* **Requirement**: Carry on the account of a visit to The South Pole Inn, starting right after its last sentence.

* **Extract**:

━━━━━━━━━━━━━━━━━━━━

Drifting between both sections of the bar with a cup of tea in tow, I did my best to digest the many photographs and reproductions of news reports which trace the tale of the man who left home at 15 to ultimately embark on three Antarctic expeditions.
The teapot was well and truly drained as I absorbed my surrounds, with only a handful of other souls in the premises such was the early hour at which I visited.
It’s not every day one visits the home of a man so universally admired and I was in no hurry to leave, all the more so given the comfort The South Pole Inn afforded thanks to its well-stoked stove.

━━━━━━━━━━━━━━━━━━━━

* **Data listing**:
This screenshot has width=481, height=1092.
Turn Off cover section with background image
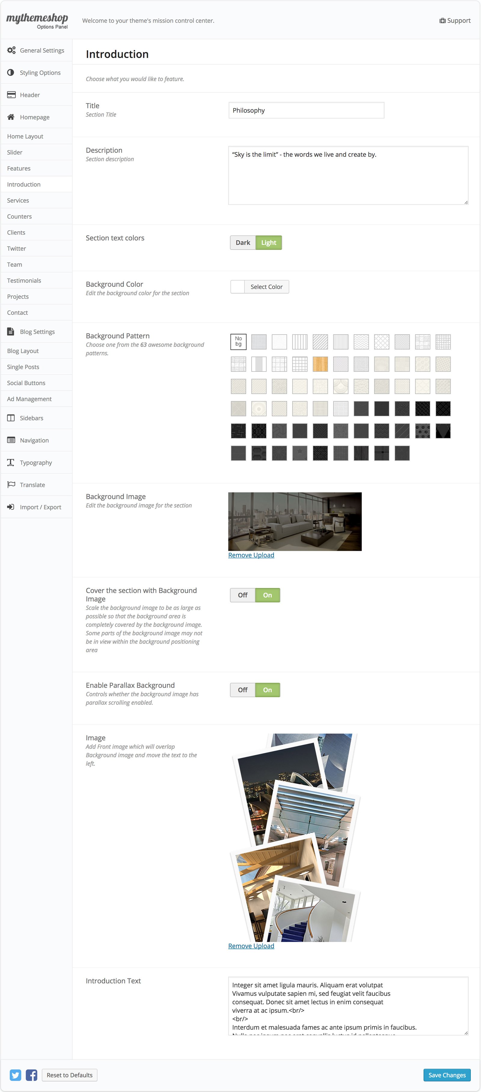click(x=242, y=595)
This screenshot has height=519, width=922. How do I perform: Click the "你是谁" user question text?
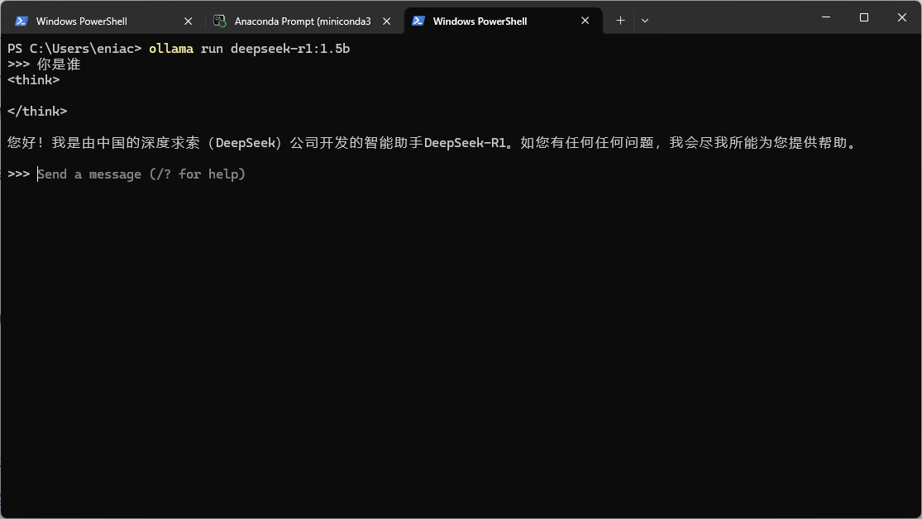click(x=59, y=64)

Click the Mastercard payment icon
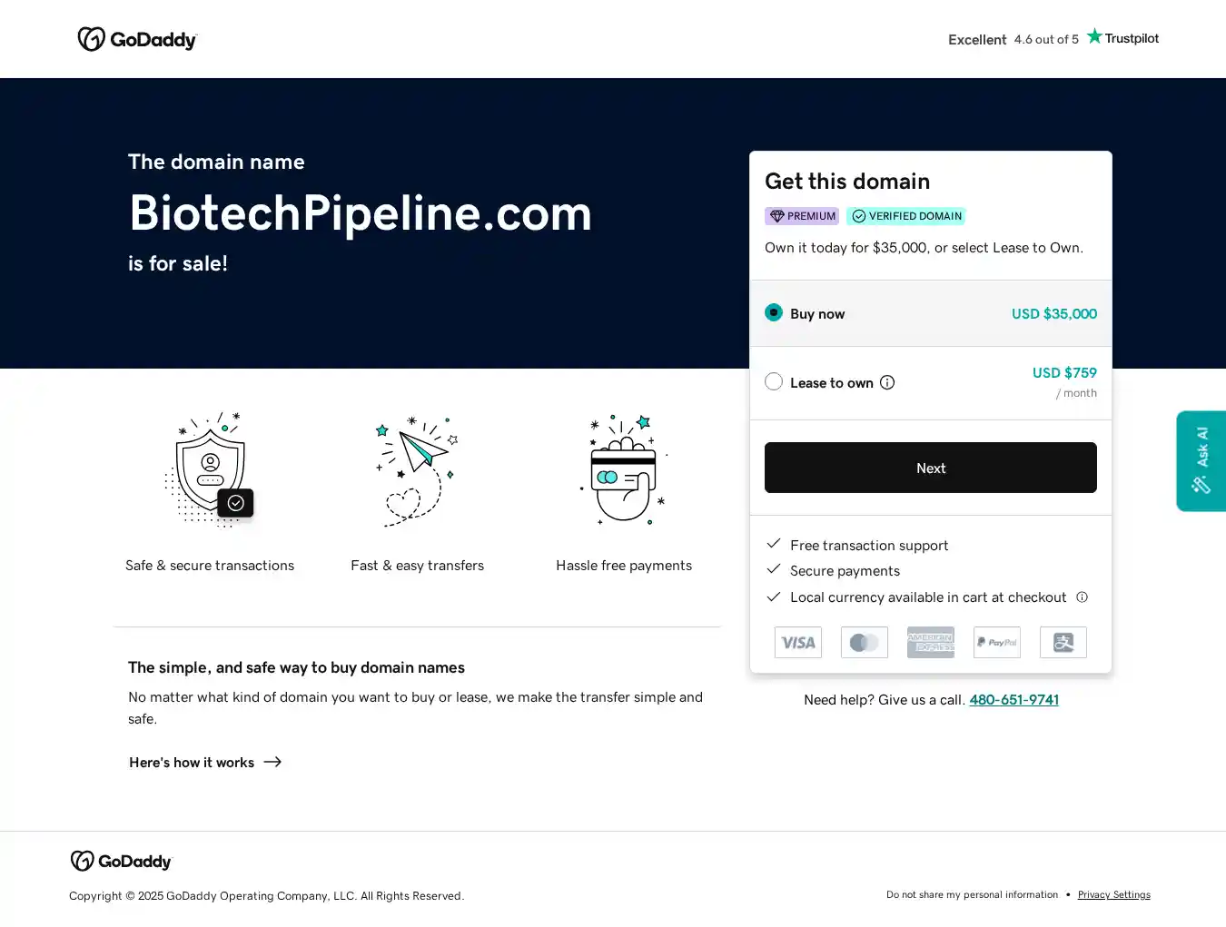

━━━━━━━━━━━━━━━━━━━━

* **Your response**:
When Tom and Ellen Crean (they wed in 1917) moved into the home which became the South Pole Inn in 1927, it was a typical rural Irish dwelling: single floored and thatched. Said Tom Kennedy, who bought the South Pole Inn in 1992: “But he renovated and gave it four bedrooms, a sitting room and kitchen upstairs – with a bar downstairs. He called it the South Pole Inn and his wife, as the daughter of a publican, ran it.” But Crean never attempted to financially exploit the adventurous spirit which would render him a celebrity nowadays, according to Kennedy who described Tom as “a good gardener (who) liked to speak with the customers, though rarely about the South Pole or the Navy”. Crean, who is splendidly honoured by Michael Smith in ‘An Unsung Hero: Tom Crean – Antarctic Survivor’, was party to “three of the four momentous expeditions of Britain’s Heroic Age”, as the author put it.

He ventured to Antarctica aboard the Discovery (1901-1904), the Terra Nova (1910-1913) and the Endurance (1914-1916), the latter, under Shackleton’s lead, ultimately became become the greatest rescue story of that exploratory era – the Apollo 13 of the early 20th Century.
In May 1916, Crean, along with Shackleton and Captain Frank Worsley, trekked 30 miles across the island of South Georgia, having completed a 16-day, 800 nautical mile voyage across the churning Weddell Sea aboard the ‘James Caird’ (joined by Henry McNish, John Vincent and Timothy McCarthy).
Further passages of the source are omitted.